Superziemie nigdy nie były tak blisko. Co najmniej jedna nadaje się do “zamieszkania”

Odkryto dwie superziemie oddalone od nas o “zaledwie” 100 lat świetlnych. Obce światy podobne do naszego jeszcze nigdy nie były tak blisko.
Nowe superziemie na horyzoncie

Nowe superziemie na horyzoncie

Międzynarodowy zespół badawczy, w skład którego wchodzą astronomowie z Uniwersytetu w Birmingham, wykrył planety krążące wokół małej, chłodnej gwiazdy LP 890-9. Jest ona ok. 100 lat świetlnych od nas – w skali astronomicznej, to całkiem niedaleko.

Czytaj też: Egzoplanety mogą zawierać minerały nieznane w Układzie Słonecznym

Gwiazda zwana również TOI-4306 lub SPECULOOS-2, jest kolejną po słynnej TRAPPIST-1 najchłodniejszą gwiazdą, wokół której krążą planety.

Superziemie blisko jak nigdy

Wewnętrzna planeta systemu – LP 890-9b – jest o ok. 30% większa od Ziemi i okrąża gwiazdę w zaledwie 2,7 dnia. Obiekt ten został wykryty jako kandydat na planetę przez należący do NASA teleskop kosmiczny TESS (Transiting Exoplanet Survey Satellite). Kandydat ten został scharakteryzowany jako planeta przez teleskop SPECULOOS (Search for habitable Planets EClipsing ULtra-cOOl Stars).

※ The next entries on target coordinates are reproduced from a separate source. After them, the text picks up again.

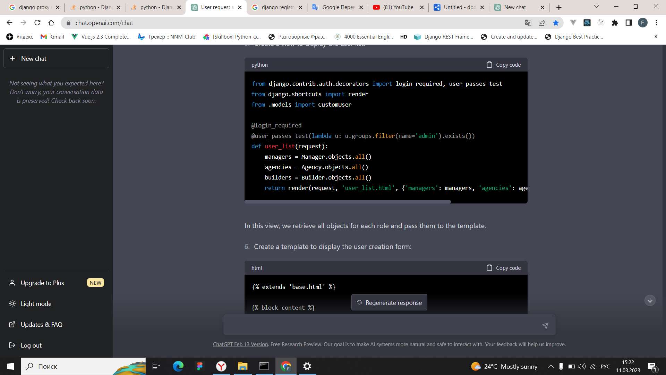Expand hidden bookmarks overflow chevron
This screenshot has height=375, width=666.
click(656, 37)
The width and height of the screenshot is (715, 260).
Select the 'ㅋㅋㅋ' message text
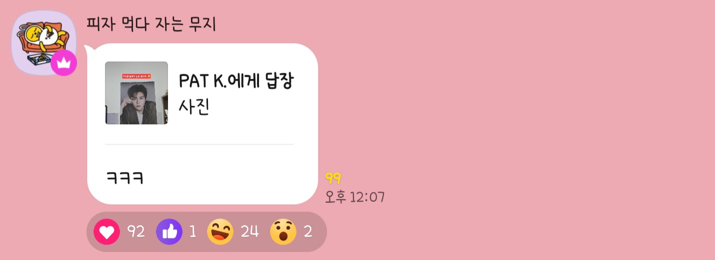125,178
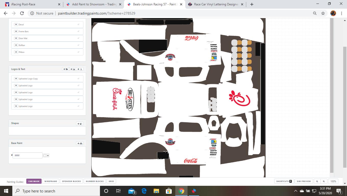
Task: Switch to the iRacing Post-Race tab
Action: 31,4
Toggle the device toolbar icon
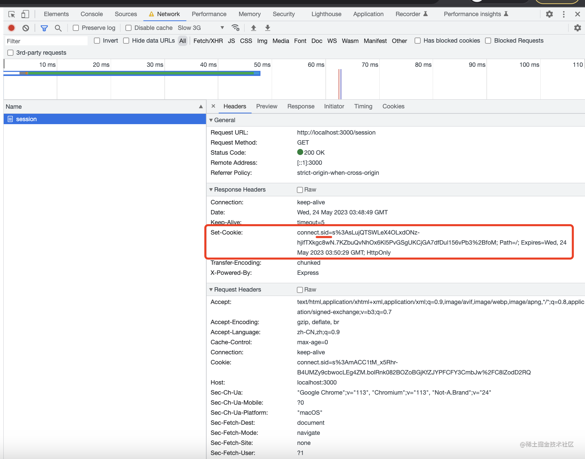Viewport: 585px width, 459px height. [25, 14]
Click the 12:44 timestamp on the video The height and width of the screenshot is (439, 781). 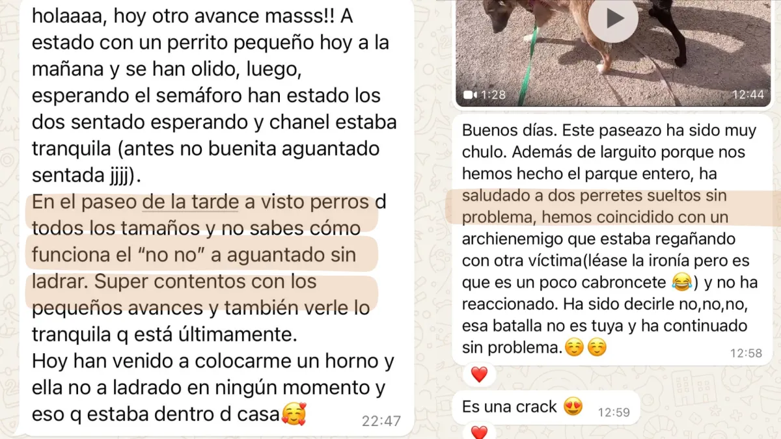(x=747, y=95)
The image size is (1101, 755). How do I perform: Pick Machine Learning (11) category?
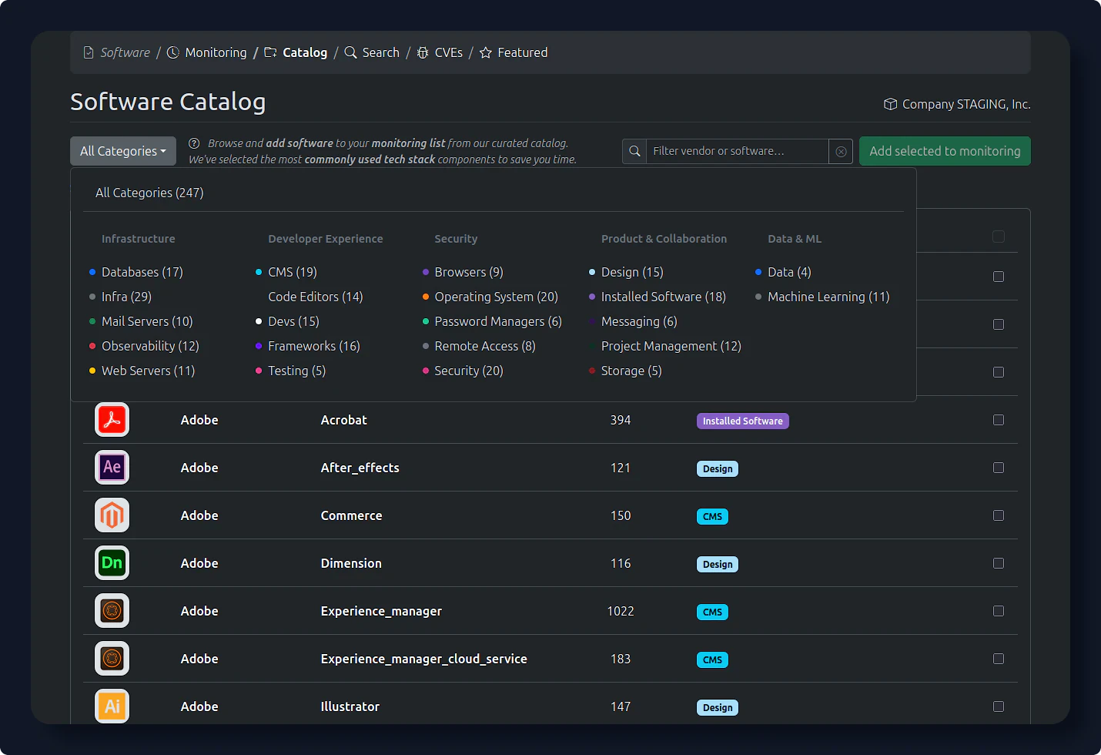tap(828, 297)
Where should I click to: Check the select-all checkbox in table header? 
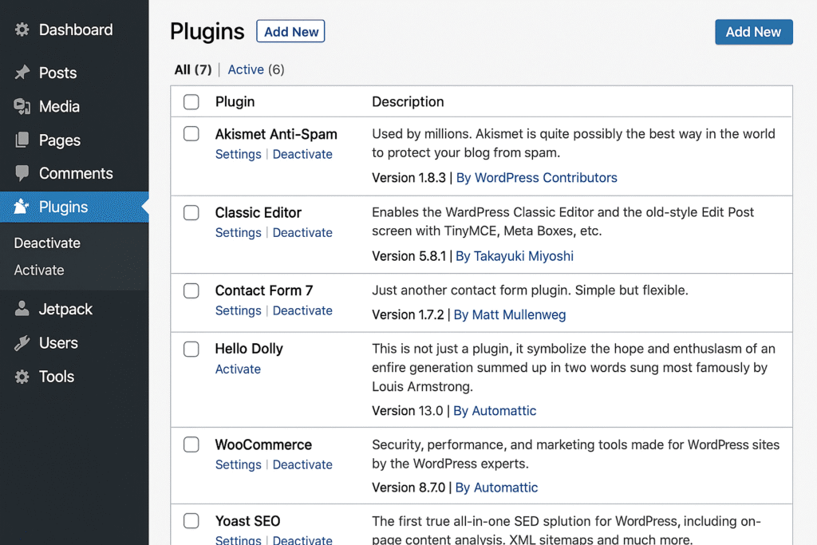191,101
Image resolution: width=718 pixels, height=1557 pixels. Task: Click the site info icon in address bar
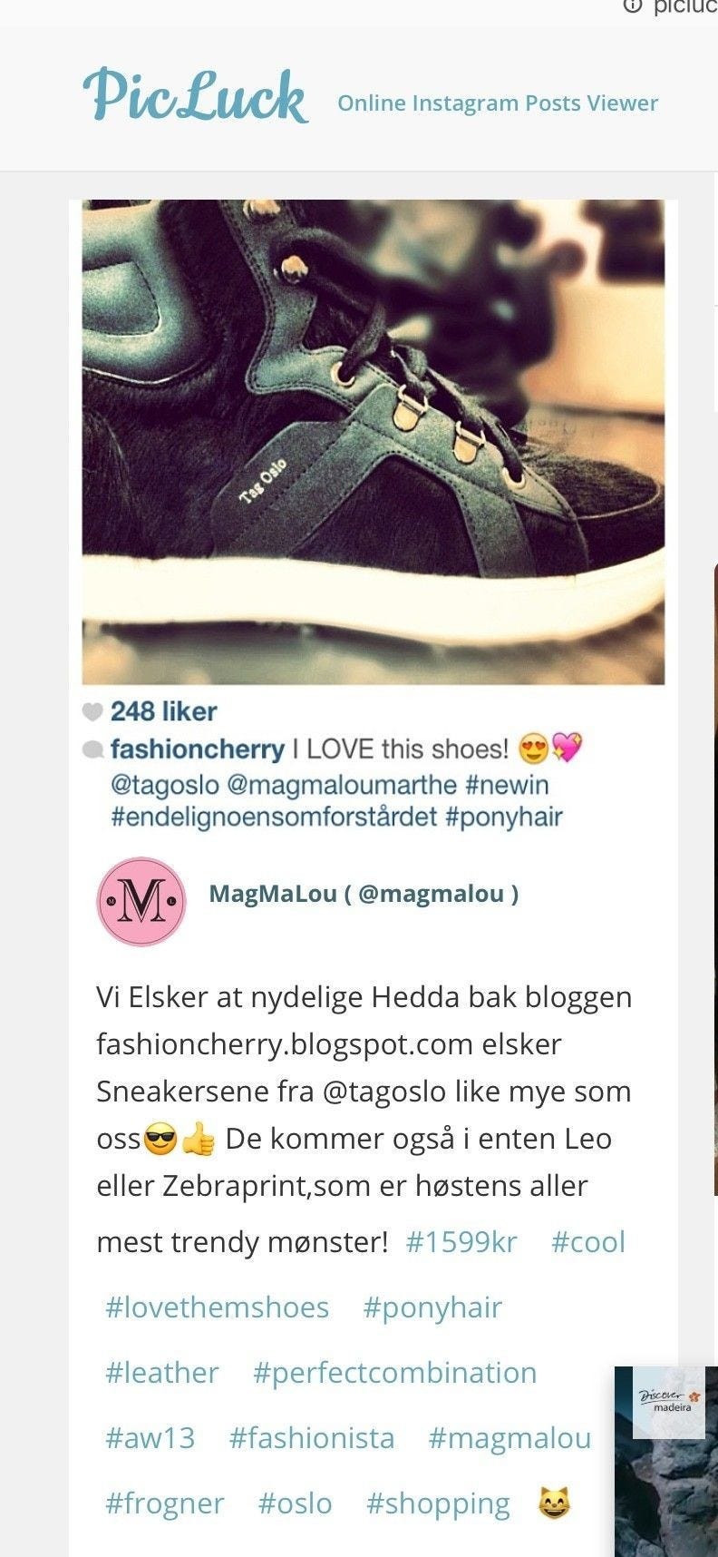click(x=632, y=6)
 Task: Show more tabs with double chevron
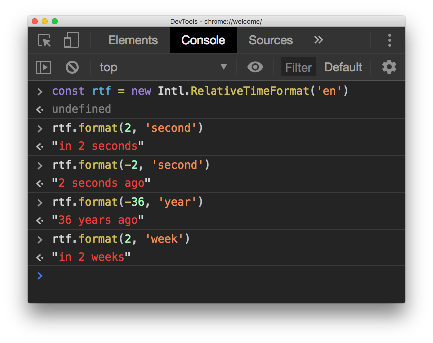point(318,40)
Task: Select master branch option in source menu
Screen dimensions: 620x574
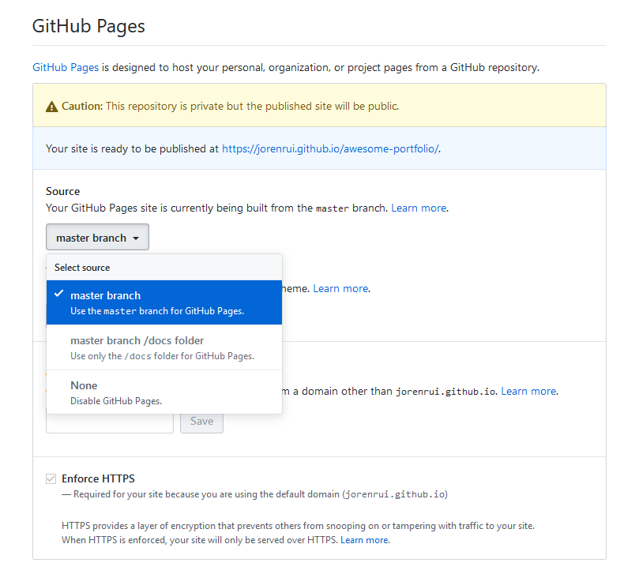Action: [164, 302]
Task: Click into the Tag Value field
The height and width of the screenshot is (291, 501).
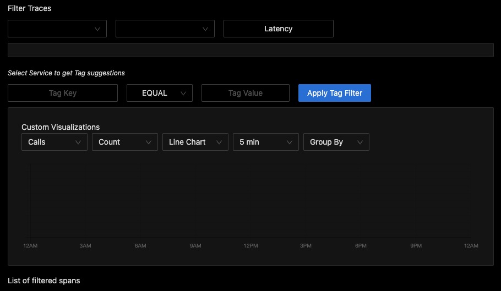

TESS poszukuje egzoplanet metodą tranzytów, poprzez jednoczesne monitorowanie jasności tysięcy gwiazd, szukając niewielkich przyciemnień, które mogą być spowodowane przez planety przechodzące przed ich gwiazdami. Jednak często konieczna jest kontynuacja za pomocą teleskopów naziemnych, aby potwierdzić planetarną naturę wykrytych kandydatów i dopracować pomiary ich rozmiarów i własności orbitalnych.Dr Laetitia Delrez z Uniwersytetu w Liège i główna autorka artykułu

Takie działania są szczególnie ważne w przypadku najzimniejszych gwiazd, jak LP 890-9, które emitują większość swojego promieniowania w bliskiej podczerwieni i których TESS nie jest w stanie dokładnie obserwować. Teleskopy SPECULOOS są zoptymalizowane do badań tego typu gwiazd z dużą precyzją.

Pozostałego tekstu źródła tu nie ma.